Our families were brought together during the Civil War when both Barton and Moore served in the Co. K of the 33rd MO regiment. Barton died in May 1863, and as Sullivan states, "his letters were taken by a fellow soldier, Thomas Anderson Moore, to return to his people. But Moore was wounded and left for dead in the Confederate attack on Helena, Arkansas on 4 July 1863. In hospital in Memphis, he slowly recovered, but the letters remained in his locked cash box until his death in 1915. After his death, his daughter, Mabel Moore Jones, attempted to find Barton descendants. She was unsuccessful, so in 1951, gave the letters to the Missouri Historical Society at St. Louis, where they can be found in the Thomas Anderson Moore papers."

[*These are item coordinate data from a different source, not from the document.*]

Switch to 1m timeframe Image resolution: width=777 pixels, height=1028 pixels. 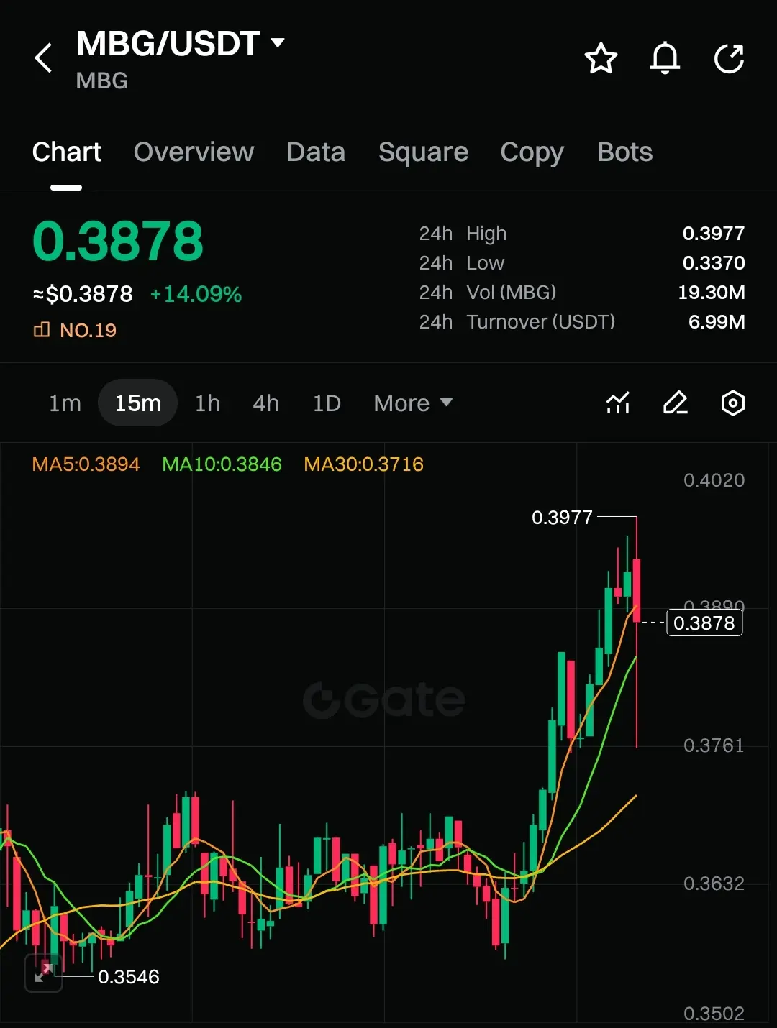(65, 403)
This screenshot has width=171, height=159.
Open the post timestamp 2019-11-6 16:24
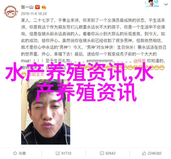click(34, 14)
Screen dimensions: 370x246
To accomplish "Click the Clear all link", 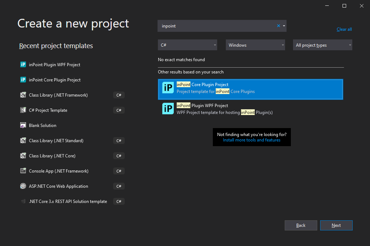I will (x=344, y=29).
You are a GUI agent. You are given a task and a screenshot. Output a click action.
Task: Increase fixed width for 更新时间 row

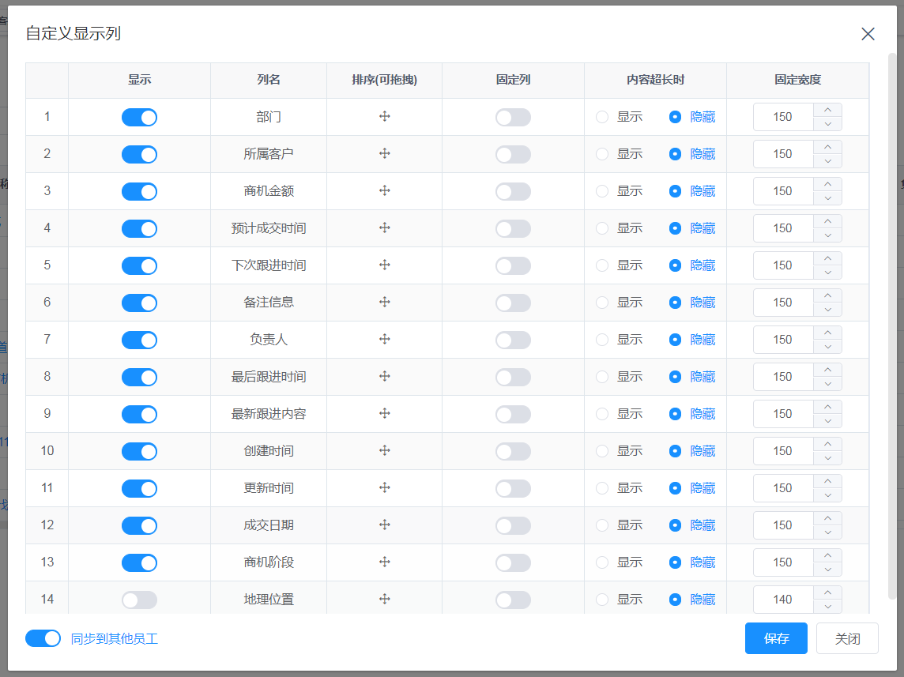[x=827, y=482]
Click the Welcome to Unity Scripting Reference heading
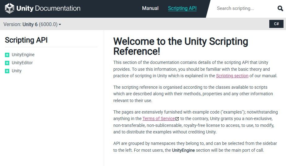This screenshot has height=166, width=286. [x=180, y=46]
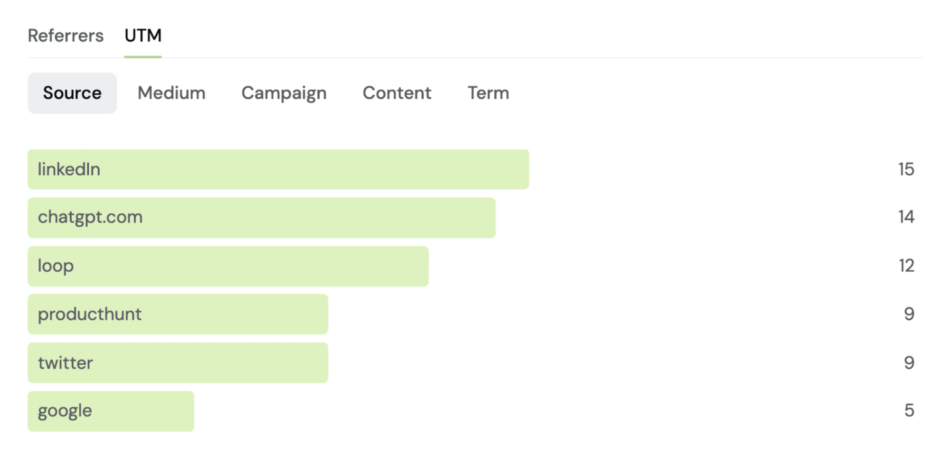944x462 pixels.
Task: Click the green underline beneath UTM
Action: coord(143,57)
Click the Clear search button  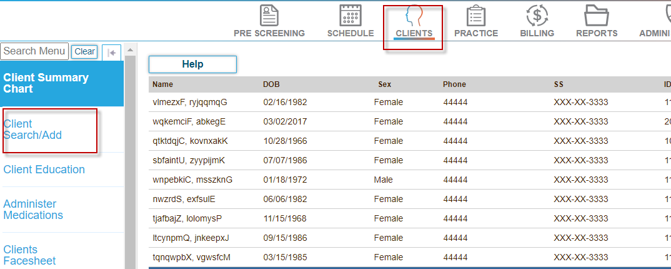tap(84, 52)
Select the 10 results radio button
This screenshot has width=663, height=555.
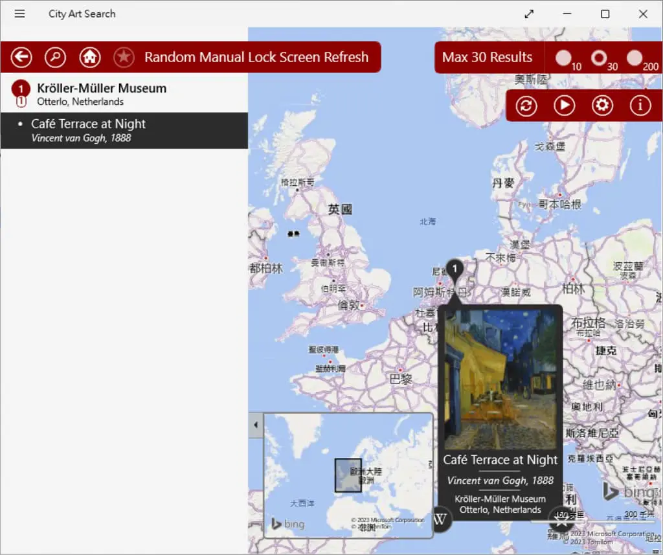coord(563,58)
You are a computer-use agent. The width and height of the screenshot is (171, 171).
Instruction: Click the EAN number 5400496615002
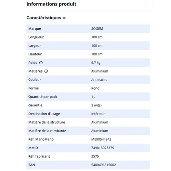click(104, 165)
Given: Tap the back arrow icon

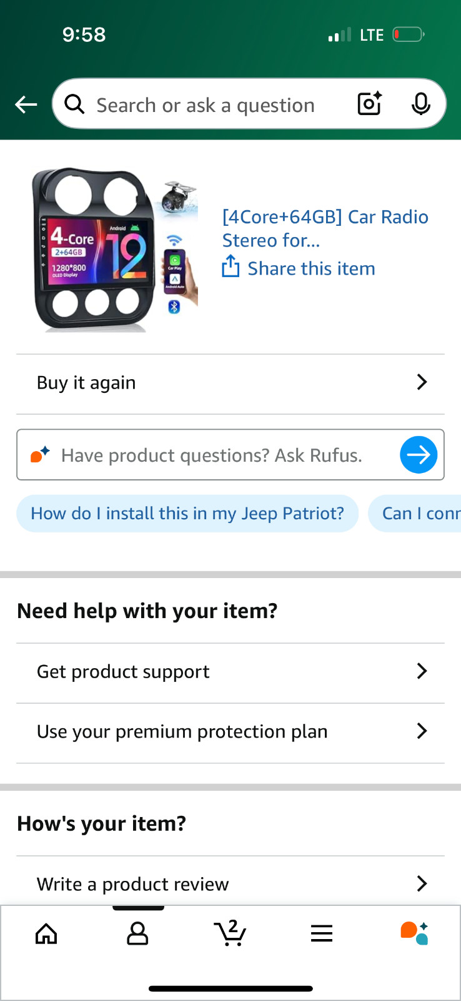Looking at the screenshot, I should (26, 104).
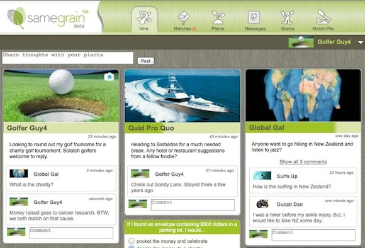Screen dimensions: 365x248
Task: Show all 3 comments on Global Gal post
Action: (303, 161)
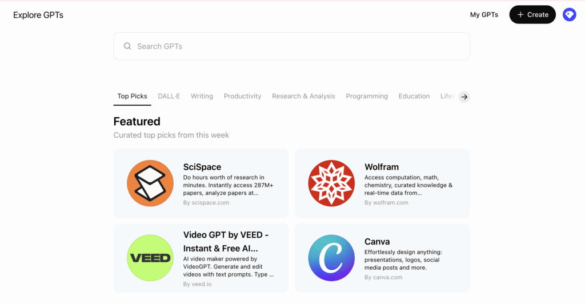The height and width of the screenshot is (304, 585).
Task: Open the blue profile avatar icon
Action: 570,14
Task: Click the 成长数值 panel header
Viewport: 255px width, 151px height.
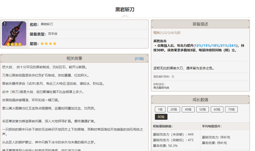Action: [200, 99]
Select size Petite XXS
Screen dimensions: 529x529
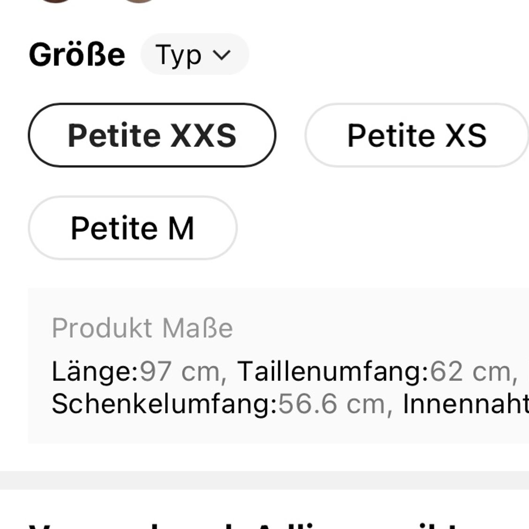tap(152, 135)
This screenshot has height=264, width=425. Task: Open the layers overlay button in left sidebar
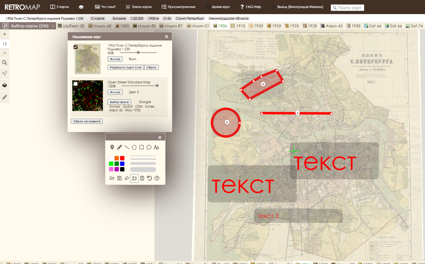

In January of 2010 I received an email from J.P. Sullivan regarding his intentions to publish the letters, and so it seems nearly 150 years later our families were briefly brought together yet again for the publication of the letters.

You can purchase Sullivan's book, "Bushwhackers and Broken Hearts" on-line at Amazon or Google the title for more information.

J.P. Sullivan is a native of Missouri who studied history at the Saint Louis University and in more than a dozen countries including Spain, Europe and North Africa. A columnist and cartoonist for progressive causes in the early 1970s, he is the author of three other history-related books including "Mostly Rapscallions: Salient Sillies about the Rich and Infamous in History."

My thanks again to John, and for advancing me a copy of "Bushwhackers and Broken Hearts" in which he also includes me in his acknowledgments. Our ancestors would be pleased.